新UIは、「実空間とICT空間の座標認識および変換技術」と「手指認識の安定化技術」、「指先の高精度・高速な認識技術」の3種類の新技術を開発して実現した。
まず、実世界の凹凸形状をカメラで自動計測し、カメラとプロジェクター、実世界の3つの座標を自動調整する。これにより、ICT空間と実空間の座標を一致させ、指先で触っている部分にプロジェクターから光を照射し、実際に指で選択していることを確認できるという仕組みを実現している。
また、手や指の輪郭や肌の色を抽出し、カメラで認識することで、物や紙などとの接触部分である指先の認識を安定化し、指と似たような背景との誤認識を抑えている。さらに、指の動きによって変化する指先のぶれをフィルタ処理で抑え、高精度で指の動きを追跡できるようにしている。
富士通研は、同技術を使った試作品として、テーブルに置いた紙媒体や物体の一部を指先で囲んで電子画像として保存し、文字を認識して自動でタグ付けできるスクラップシステムを試作した。指先操作で領域を指定し、コピーしてテーブルの端に表示する。表示された画像を再度選択して拡大表示することも可能となっている。

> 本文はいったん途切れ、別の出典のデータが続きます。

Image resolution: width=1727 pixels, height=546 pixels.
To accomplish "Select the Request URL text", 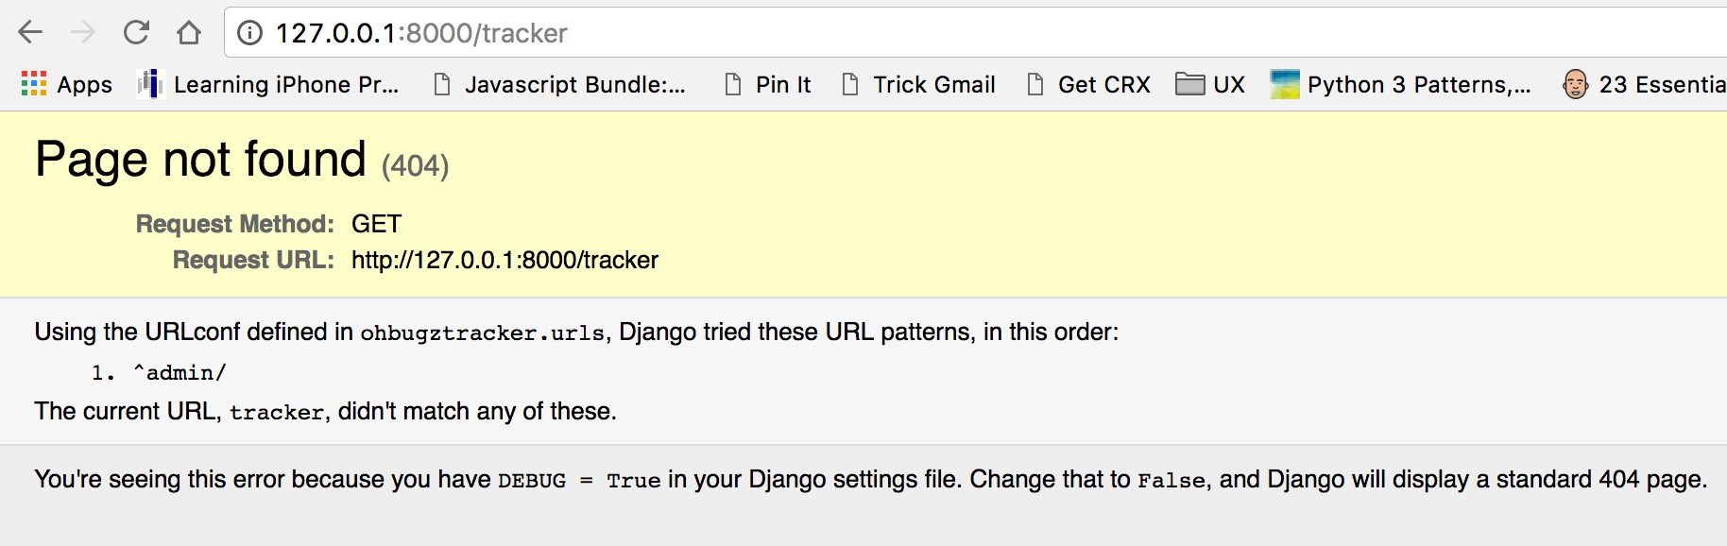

同UIのほかにも、キーボードなどに代る新しいUIとして、音声入力は実用化されているが、モーションキャプチャーなどの人の動きによるインターフェースは、専用の装置が必要などの理由から、実現していても汎用化されていない。今回開発したUIは、Webカメラと普通のプロジェクターおよびソフトで開発されており、汎用性という部分でも実用に適しているというメリットがある。